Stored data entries
==*==
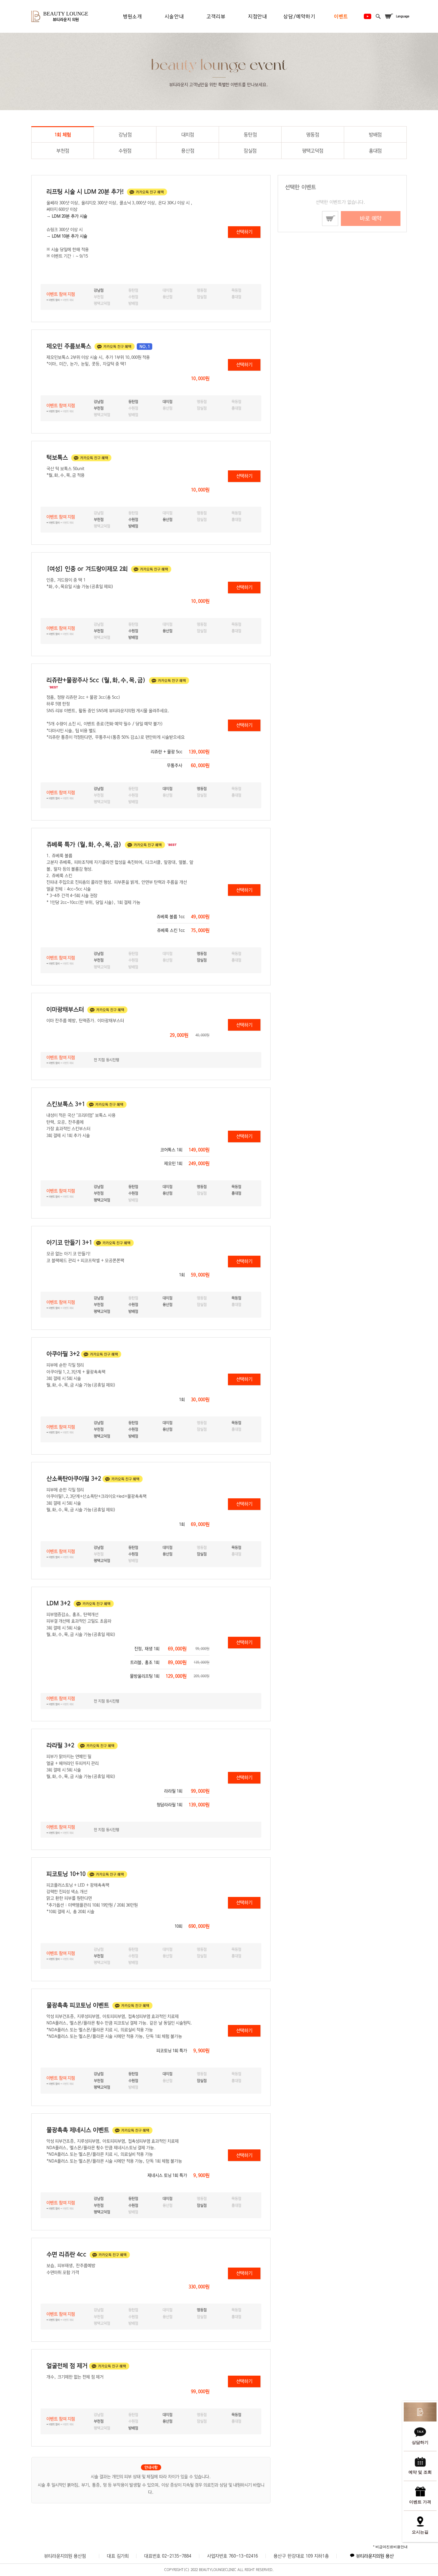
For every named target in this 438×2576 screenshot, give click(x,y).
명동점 (312, 134)
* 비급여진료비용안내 (390, 2547)
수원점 (125, 150)
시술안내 (174, 16)
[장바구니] (388, 16)
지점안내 (257, 16)
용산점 (187, 150)
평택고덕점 (312, 150)
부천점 (62, 150)
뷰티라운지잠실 (380, 2557)
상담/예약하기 (299, 16)
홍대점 (375, 150)
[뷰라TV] (367, 16)
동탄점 (250, 134)
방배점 (375, 134)
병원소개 (132, 16)
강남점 (125, 134)
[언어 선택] (403, 16)
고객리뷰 (216, 16)
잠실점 (250, 150)
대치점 (187, 134)
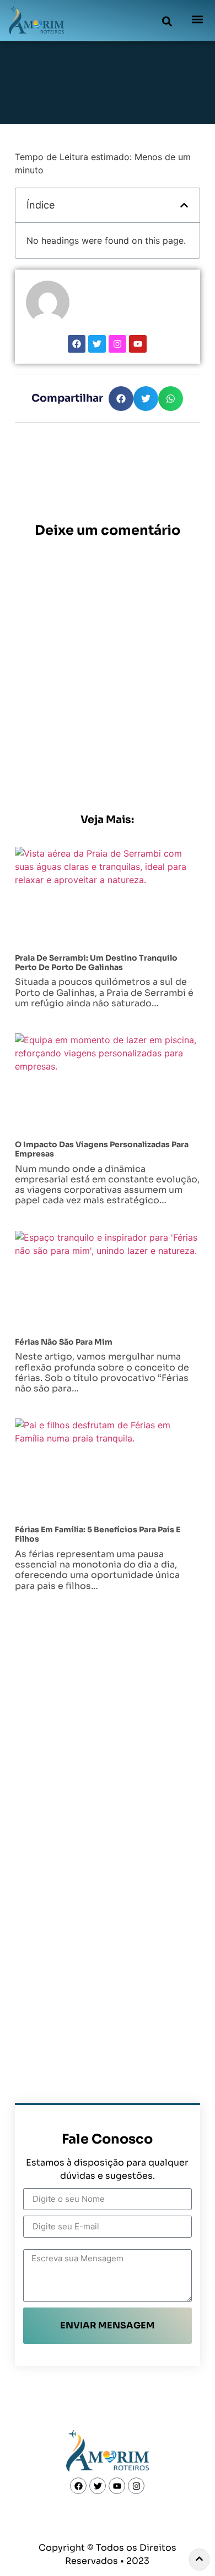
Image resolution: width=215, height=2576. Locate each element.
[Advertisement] (107, 608)
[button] (167, 21)
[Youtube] (138, 344)
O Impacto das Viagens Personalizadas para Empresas (102, 1149)
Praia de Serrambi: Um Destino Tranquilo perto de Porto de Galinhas (96, 962)
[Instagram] (117, 344)
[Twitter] (97, 344)
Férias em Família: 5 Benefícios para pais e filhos (97, 1534)
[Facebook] (76, 344)
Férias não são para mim (63, 1342)
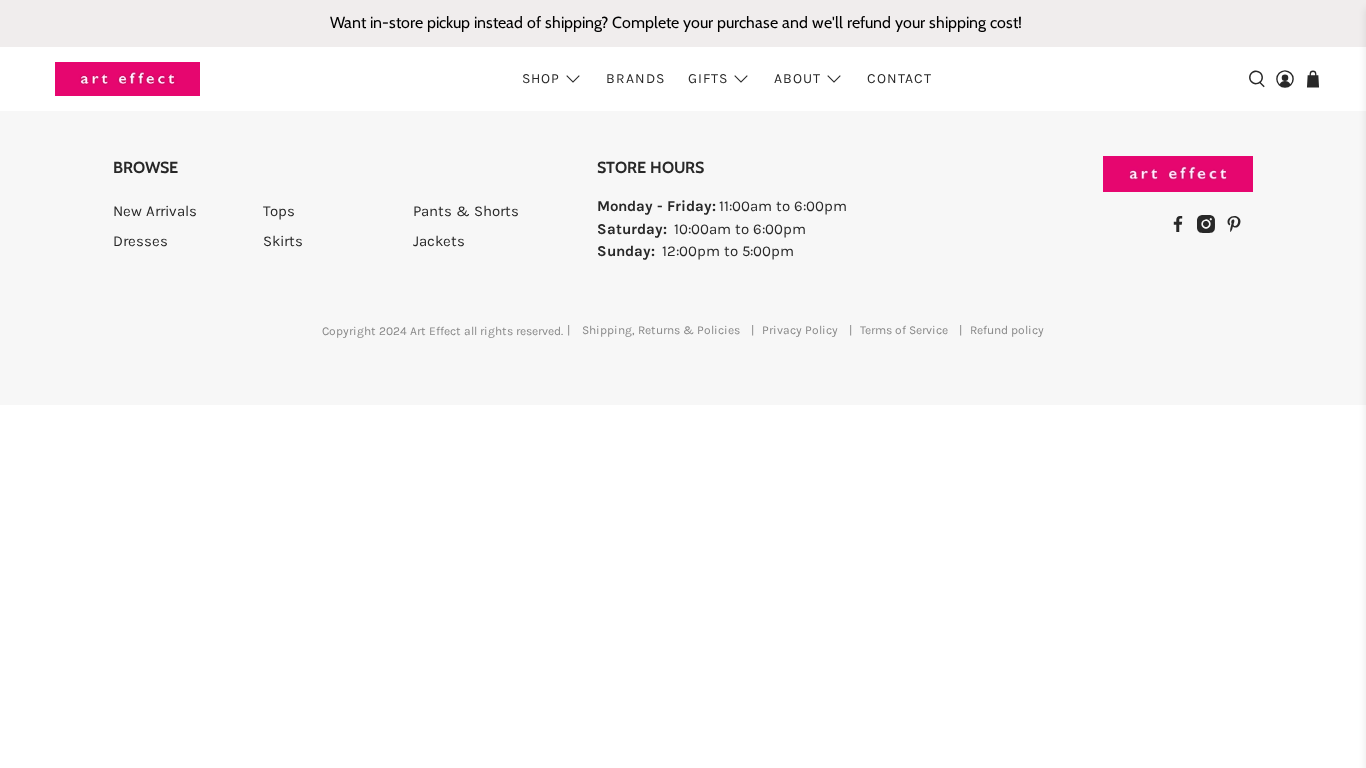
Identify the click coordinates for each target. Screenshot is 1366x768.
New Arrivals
==*==
▶ YOUR TASK: If a line in the entries contains "Férias", copy it.

▶ TASK RESPONSE:
Férias em Família: 5 Benefícios para pais e filhos (97, 1534)
Férias não são para mim (63, 1342)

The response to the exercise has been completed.